Sont-ce les effluves nauséabondes du glyphosate, dont la commission européenne entend encore maintenir l'usage pour dix ans, qui ont empoisonné son jugement ?
Est-ce l'oubli des valeurs fondamentales de l'Union qui la conduit à emboiter le pas des tenants d'une “forteresse Europe” ? Sous la forte pression de quelques États membres, la présidente Von der Leyen n'écarte plus la possibilité de financer, sinon les murs anti-migrants, mais leurs “accessoires” (barbelés, miradors, chiens spécialisés, etc.).
C'est ainsi que le pire poison se répand dans toute l'Europe où domine la peur de l'étranger et le repli sur soi.
Après le pitoyable marché conclu avec la Turquie, voici que nous sommes prêts à subventionner la Tunisie pour qu'elle retienne les migrants dont on sait pourtant bien comment elle les maltraite.

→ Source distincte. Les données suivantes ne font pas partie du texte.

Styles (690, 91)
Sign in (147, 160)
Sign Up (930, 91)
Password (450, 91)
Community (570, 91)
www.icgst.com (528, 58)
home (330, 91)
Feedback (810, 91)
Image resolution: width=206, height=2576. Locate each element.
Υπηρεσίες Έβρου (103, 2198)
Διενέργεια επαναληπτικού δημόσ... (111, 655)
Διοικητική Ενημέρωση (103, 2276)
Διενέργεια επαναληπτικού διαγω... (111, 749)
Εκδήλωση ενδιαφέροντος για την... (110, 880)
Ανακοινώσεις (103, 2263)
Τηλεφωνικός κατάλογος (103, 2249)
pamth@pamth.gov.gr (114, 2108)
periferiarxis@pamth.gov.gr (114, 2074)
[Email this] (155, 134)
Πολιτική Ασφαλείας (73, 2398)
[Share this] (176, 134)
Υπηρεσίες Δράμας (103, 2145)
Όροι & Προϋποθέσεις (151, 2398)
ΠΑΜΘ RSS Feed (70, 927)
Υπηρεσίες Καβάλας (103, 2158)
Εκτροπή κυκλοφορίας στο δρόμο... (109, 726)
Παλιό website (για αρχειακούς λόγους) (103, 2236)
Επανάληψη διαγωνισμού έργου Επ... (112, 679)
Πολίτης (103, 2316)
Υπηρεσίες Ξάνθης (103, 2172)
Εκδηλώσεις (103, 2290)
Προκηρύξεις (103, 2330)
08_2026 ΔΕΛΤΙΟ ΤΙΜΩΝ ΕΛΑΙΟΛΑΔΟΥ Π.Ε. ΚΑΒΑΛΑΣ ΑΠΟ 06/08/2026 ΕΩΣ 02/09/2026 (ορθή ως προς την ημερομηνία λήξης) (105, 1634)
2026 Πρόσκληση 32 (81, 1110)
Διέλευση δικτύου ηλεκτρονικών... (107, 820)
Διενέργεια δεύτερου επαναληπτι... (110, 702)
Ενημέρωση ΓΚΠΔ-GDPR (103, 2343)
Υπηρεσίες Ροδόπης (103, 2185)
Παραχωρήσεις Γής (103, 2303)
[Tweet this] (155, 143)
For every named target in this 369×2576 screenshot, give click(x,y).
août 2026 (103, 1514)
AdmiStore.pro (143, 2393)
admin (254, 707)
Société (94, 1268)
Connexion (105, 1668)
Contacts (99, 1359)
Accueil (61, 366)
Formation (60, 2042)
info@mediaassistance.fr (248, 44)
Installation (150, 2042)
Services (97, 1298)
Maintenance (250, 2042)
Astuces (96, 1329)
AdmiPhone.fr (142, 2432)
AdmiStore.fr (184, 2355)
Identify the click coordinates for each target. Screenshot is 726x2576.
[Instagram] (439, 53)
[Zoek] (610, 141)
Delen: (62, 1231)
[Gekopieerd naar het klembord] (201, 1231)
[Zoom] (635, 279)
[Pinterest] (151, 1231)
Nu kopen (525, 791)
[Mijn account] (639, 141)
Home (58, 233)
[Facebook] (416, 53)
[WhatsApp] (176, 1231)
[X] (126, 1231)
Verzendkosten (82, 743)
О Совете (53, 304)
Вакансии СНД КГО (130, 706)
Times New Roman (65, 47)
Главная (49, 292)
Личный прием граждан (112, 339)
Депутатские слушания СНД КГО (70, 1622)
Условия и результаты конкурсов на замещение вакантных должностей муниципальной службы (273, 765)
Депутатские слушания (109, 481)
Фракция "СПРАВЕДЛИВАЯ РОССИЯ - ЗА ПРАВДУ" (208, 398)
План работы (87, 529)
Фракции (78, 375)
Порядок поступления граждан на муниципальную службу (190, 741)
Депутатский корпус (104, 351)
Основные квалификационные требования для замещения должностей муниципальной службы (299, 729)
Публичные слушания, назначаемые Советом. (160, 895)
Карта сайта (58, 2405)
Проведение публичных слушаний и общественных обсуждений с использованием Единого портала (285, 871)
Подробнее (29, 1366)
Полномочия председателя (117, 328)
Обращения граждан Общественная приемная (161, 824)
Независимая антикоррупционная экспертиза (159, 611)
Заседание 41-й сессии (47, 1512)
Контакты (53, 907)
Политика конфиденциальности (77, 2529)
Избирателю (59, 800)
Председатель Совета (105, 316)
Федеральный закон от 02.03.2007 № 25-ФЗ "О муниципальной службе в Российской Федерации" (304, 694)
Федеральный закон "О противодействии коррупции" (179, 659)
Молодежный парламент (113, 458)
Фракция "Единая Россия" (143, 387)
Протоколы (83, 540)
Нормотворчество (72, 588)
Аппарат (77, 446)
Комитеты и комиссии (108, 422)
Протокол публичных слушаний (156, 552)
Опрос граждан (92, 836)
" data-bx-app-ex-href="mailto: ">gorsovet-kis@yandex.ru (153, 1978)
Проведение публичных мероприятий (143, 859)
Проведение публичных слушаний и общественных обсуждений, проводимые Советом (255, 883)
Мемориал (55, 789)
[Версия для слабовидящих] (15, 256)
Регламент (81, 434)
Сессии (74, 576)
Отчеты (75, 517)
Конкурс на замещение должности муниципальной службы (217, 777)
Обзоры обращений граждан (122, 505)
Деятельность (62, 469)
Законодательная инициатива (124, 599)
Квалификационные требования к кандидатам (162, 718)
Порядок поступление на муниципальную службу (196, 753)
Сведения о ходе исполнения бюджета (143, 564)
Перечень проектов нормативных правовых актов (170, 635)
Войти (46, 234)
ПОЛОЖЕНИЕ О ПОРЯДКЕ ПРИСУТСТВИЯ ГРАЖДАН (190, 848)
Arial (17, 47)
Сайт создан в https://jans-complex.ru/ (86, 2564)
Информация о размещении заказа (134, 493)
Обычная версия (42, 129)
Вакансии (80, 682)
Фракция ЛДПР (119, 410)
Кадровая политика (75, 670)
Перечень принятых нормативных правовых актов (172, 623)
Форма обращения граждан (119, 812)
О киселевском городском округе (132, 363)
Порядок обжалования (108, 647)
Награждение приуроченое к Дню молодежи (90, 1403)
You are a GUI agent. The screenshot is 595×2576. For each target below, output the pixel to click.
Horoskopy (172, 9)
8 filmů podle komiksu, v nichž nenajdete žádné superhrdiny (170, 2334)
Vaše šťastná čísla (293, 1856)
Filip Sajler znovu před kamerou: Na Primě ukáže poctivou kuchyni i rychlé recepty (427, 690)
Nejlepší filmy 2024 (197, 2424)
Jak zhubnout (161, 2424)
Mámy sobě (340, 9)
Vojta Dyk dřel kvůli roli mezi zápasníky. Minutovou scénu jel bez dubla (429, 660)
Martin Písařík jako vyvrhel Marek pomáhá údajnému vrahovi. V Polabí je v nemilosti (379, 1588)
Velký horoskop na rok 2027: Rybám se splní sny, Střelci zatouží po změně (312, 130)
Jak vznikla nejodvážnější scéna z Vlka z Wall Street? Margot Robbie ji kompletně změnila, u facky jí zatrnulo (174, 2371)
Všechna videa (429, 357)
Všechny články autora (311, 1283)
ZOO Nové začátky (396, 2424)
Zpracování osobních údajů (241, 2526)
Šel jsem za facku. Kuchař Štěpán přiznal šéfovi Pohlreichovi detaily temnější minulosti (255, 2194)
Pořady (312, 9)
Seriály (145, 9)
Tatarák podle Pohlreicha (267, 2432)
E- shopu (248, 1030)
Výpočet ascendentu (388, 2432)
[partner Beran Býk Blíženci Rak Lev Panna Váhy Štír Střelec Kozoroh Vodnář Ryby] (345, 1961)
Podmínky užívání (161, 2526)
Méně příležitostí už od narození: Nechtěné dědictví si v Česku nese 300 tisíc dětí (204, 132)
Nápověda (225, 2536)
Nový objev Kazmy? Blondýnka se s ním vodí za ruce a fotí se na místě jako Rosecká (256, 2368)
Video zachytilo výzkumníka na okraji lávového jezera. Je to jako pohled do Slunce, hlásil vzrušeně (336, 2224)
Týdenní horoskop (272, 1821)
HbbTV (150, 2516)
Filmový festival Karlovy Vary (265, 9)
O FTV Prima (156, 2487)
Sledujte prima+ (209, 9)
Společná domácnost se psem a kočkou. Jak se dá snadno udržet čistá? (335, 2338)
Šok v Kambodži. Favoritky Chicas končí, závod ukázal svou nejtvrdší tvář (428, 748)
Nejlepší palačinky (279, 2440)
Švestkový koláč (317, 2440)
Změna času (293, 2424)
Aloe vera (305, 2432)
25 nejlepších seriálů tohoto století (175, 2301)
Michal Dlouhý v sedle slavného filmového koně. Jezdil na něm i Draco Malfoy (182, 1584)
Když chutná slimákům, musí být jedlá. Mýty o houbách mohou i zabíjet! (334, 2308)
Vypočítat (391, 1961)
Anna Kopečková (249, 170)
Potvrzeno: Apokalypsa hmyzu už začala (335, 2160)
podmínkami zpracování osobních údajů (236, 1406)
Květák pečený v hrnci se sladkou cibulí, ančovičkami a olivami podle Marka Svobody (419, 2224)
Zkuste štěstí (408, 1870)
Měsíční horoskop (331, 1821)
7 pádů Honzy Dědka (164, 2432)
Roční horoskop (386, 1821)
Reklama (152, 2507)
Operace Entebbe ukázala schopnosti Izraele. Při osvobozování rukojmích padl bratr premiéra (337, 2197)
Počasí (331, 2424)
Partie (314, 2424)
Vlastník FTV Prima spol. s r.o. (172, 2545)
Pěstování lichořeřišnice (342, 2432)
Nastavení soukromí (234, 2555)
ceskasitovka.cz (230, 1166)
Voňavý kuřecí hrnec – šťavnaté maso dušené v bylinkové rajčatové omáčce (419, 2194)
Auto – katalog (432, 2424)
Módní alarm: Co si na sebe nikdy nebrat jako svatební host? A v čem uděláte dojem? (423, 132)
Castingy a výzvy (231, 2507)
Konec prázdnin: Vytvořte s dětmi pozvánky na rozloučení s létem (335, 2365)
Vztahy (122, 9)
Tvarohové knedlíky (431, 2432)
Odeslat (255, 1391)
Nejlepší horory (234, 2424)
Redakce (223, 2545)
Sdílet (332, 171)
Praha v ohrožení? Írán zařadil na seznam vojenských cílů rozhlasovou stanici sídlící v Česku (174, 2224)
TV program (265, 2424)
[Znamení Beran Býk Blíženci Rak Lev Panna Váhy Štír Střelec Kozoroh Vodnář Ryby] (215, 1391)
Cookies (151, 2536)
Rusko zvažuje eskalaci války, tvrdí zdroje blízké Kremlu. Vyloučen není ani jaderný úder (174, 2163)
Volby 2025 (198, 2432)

Dieu merci, si j'ose dire, la seule voix discordante de chef d'État européen vient d'interpeller rudement l'Union européenne :
“La mare nostrum crie justice, avec ses rivages où, d’un côté, règnent l’opulence, le consumérisme et le gaspillage et, de l’autre, la pauvreté et la précarité. Ceux qui risquent leur vie en mer n’envahissent pas, ils cherchent l’hospitalité. Le phénomène migratoire n’est pas tant une urgence momentanée, toujours bonne à susciter une propagande alarmiste, mais un fait de notre temps.
Cette mer magnifique est devenue un immense cimetière où de nombreux frères et sœurs se trouvent même privés du droit à une tombe, et où seule est ensevelie la dignité humaine. Nous sommes à un carrefour de civilisations.
Nous ne pouvons plus assister aux tragédies des naufrages provoqués par des trafics odieux et le fanatisme de l’indifférence. Les personnes qui risquent de se noyer, lorsqu’elles sont abandonnées sur les flots, doivent être secourues. C’est un devoir d’humanité, c’est un devoir de civilisation !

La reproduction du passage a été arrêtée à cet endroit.